● **REQUIRED TASKS**
A – Print the part of the COVID-19 transition text between "Transition Hazards" and "level operational hazards.", inclusive.
B – Answer these questions from the COVID-19 transition text:
(i) How many domains are the hazards assigned to?
(ii) In what month and year did EASA and EUROCONTROL jointly publish the vaccination guidelines for ATCOs and operational staff?
(iii) Which EASA document reinforced the importance of dealing with risk factors tied to the rapid increase of travel demand?
C – Using the COVID-19 transition text, say whether each statement agrees with it (yes or no), and quote the deciding words:
(i) The hazard list is meant to cover every possible hazard.
(ii) The hazards are defined at one particular level of the ATM system.
(iii) Runway operations is one of the hazard domains.

[SELECTED EXTRACT — start]

The scope of the argument covers the three main elements of the functional system – operational and engineering staff, procedures and equipment, and identifies the elements’ properties that have been or could have been affected by the reduced scope of operations. Such properties include - inter alia - operational and engineering staff competence, training and medical fitness; equipment configuration and certificates for use; changes to procedures introduced during the crisis period, etc.

The safety argument puts an emphasis on the need to set up a robust transition planning, monitoring and management process. Key elements of this process are: collaborative prediction of traffic demand, monitoring and planning of ATC sector configurations and pre-tactical ATFCM measure scenarios; flexible ATCO rostering in accordance with traffic outlook and actual demand; coordination and collaboration with all transition stakeholders (NM, ANSPs, AOs, airport operators, CAs); targeted safety monitoring and timely identification and resolution of transition issues.

Transition Hazards

To support the risk assessment part of the Safety Argument a generic hazard identification of the ATM/ANS provision during the recovery period has been carried out. The output has been captured in a list of generic hazards that may occur during the extended period of transition to normal operations due to various factors related to the COVID-19 aviation lockdown.

The potential hazards are not defined at one particular level or boundary of the ATM system. The hazards are rather potential safety issues that are not necessarily independent of each other. Some of the items in the list can also be considered as disruptors that could affect higher level operational hazards.

The hazard list contains the hazard description, the list of COVID-19 lockdown related causal and contributory factors and disruptors, and possible measures to mitigate the probability of hazard occurrence or their safety effects. It is not an exhaustive list, but reflects what is known or anticipated at the time of publication.

When used at local level, the list of hazards and potential mitigation measures should be reviewed and updated according to the local operational environment and the specific impact of the lockdown on the ANSP’s functional system.

The hazards can be assigned to the following domains:

  • Demand-capacity balancing;
  • Staff skills, training and human factors;
  • Equipment and infrastructure;
  • Aeronautical information management;
  • Runway operations;
  • Aircraft navigation/flight operation;
  • Air ground-communication.

The importance of identification, monitoring and mitigation of risk factors associated with the rapid increase of travel demand was reinforced by the EASA SIB 2023-05 (see Furhter Reading below).

Vaccination of ATCOs and operational staff

In May 2021 EASA and EUROCONTROL published jointly Guidlines related to the COVID-19 vaccination of air traffic controllers (ATCOs) and operational staff.

The documentation provided by the European Medicines Agency as part of the assessment process of the vaccines, as well as other published studies regarding the vaccines approved for use in Europe, note that some side-effects and adverse reactions could result from the vaccination, although this does not in any way call into question the overall safety of the vaccines. Although the vast majority of side effects reported so far are mild, they could be relevant in the safety context of ATCO tasks, and the Guidelines recommend that Air Navigation Service Providers (ANSPs) should perform a risk assessment in accordance with their safety management system to identify whether the recommendations made in the EASA-EUROCONTROL guidelines should also be extended to their operational personnel on shift undertaking safety-related tasks.

As these vaccines are new pharmacological products, EASA and EUROCONTROL provided recommendations for the National Competent Authorities (NCAs), ANSPs and ATCOs to ensure that any side-effects do not interfere with the execution of safety-related tasks.

[SELECTED EXTRACT — finish]
[DATA SHOWN — start]

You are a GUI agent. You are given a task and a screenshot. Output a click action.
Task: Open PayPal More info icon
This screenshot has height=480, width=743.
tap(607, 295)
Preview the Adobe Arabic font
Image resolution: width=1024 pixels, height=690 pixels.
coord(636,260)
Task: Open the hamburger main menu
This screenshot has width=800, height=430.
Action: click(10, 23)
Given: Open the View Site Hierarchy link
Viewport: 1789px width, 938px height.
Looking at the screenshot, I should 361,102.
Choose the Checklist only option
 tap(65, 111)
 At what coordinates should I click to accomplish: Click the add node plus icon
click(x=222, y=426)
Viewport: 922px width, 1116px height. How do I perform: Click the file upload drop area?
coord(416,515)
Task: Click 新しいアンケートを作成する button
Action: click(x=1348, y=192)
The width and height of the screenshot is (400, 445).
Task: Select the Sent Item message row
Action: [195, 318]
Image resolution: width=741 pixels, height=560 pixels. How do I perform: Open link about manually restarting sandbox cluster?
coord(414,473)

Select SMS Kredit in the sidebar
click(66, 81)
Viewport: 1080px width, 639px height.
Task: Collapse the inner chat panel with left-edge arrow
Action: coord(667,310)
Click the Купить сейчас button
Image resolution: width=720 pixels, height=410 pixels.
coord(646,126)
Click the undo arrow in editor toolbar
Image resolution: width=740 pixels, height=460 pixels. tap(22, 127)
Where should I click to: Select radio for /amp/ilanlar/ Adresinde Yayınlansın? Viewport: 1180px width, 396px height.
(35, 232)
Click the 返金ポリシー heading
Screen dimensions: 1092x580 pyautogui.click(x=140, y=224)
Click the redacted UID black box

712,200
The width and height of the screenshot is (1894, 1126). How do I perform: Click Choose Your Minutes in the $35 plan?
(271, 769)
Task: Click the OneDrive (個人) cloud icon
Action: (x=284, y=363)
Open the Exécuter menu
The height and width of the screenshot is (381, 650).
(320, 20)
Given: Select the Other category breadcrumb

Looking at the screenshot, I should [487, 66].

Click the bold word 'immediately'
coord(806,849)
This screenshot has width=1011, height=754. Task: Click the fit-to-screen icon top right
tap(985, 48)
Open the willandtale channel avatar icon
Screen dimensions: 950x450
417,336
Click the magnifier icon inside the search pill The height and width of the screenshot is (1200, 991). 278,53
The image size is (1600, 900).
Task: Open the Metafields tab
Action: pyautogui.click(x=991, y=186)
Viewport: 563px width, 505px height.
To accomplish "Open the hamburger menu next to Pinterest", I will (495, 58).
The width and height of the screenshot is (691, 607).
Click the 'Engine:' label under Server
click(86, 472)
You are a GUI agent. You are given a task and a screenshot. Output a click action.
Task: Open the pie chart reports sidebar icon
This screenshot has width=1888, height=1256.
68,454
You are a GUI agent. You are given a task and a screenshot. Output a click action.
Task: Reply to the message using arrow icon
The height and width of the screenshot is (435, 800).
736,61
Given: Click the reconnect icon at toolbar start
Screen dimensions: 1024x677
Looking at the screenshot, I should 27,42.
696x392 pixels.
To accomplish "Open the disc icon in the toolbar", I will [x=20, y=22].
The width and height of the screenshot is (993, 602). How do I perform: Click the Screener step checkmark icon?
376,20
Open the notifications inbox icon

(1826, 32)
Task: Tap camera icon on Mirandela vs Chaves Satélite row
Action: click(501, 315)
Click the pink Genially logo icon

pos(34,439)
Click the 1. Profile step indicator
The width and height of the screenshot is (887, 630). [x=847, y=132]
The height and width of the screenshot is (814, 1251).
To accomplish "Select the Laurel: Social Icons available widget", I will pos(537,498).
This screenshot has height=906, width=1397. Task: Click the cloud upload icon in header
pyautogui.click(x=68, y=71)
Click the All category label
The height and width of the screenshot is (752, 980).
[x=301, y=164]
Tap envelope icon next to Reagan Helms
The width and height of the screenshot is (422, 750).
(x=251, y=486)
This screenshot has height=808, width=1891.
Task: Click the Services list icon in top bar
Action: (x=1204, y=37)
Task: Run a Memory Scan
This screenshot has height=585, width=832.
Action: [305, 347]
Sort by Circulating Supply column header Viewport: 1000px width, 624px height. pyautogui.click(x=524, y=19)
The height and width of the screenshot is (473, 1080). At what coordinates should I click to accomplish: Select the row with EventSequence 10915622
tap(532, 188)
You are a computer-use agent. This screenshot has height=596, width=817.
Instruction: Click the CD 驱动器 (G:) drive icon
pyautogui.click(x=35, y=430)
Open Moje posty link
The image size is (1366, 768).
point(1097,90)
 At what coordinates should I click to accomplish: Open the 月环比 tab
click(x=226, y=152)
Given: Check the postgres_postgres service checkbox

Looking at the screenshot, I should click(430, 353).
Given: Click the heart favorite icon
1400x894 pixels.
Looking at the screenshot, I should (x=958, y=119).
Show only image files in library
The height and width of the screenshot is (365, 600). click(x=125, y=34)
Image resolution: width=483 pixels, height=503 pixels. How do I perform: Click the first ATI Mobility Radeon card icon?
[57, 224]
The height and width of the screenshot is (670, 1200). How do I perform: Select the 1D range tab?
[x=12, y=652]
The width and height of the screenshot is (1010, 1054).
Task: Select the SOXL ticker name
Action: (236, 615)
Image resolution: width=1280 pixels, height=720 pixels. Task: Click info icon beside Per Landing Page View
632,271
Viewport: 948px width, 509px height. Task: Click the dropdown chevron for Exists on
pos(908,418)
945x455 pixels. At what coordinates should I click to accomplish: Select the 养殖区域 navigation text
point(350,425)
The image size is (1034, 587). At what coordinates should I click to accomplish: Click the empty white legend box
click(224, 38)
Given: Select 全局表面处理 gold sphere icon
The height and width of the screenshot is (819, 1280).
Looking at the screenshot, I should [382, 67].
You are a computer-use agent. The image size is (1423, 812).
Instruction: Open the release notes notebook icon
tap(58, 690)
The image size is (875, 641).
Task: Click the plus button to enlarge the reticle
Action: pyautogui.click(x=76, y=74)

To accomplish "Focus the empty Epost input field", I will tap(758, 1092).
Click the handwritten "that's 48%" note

[DATA SHOWN — finish]

● **EXERCISE ANSWERS**
A –
Transition Hazards

To support the risk assessment part of the Safety Argument a generic hazard identification of the ATM/ANS provision during the recovery period has been carried out. The output has been captured in a list of generic hazards that may occur during the extended period of transition to normal operations due to various factors related to the COVID-19 aviation lockdown.

The potential hazards are not defined at one particular level or boundary of the ATM system. The hazards are rather potential safety issues that are not necessarily independent of each other. Some of the items in the list can also be considered as disruptors that could affect higher level operational hazards.

B –
(i) Seven.
(ii) May 2021.
(iii) EASA SIB 2023-05.

C –
(i) No: "It is not an exhaustive list, but reflects what is known or anticipated at the time of publication."
(ii) No: "The potential hazards are not defined at one particular level or boundary of the ATM system."
(iii) Yes: "Runway operations"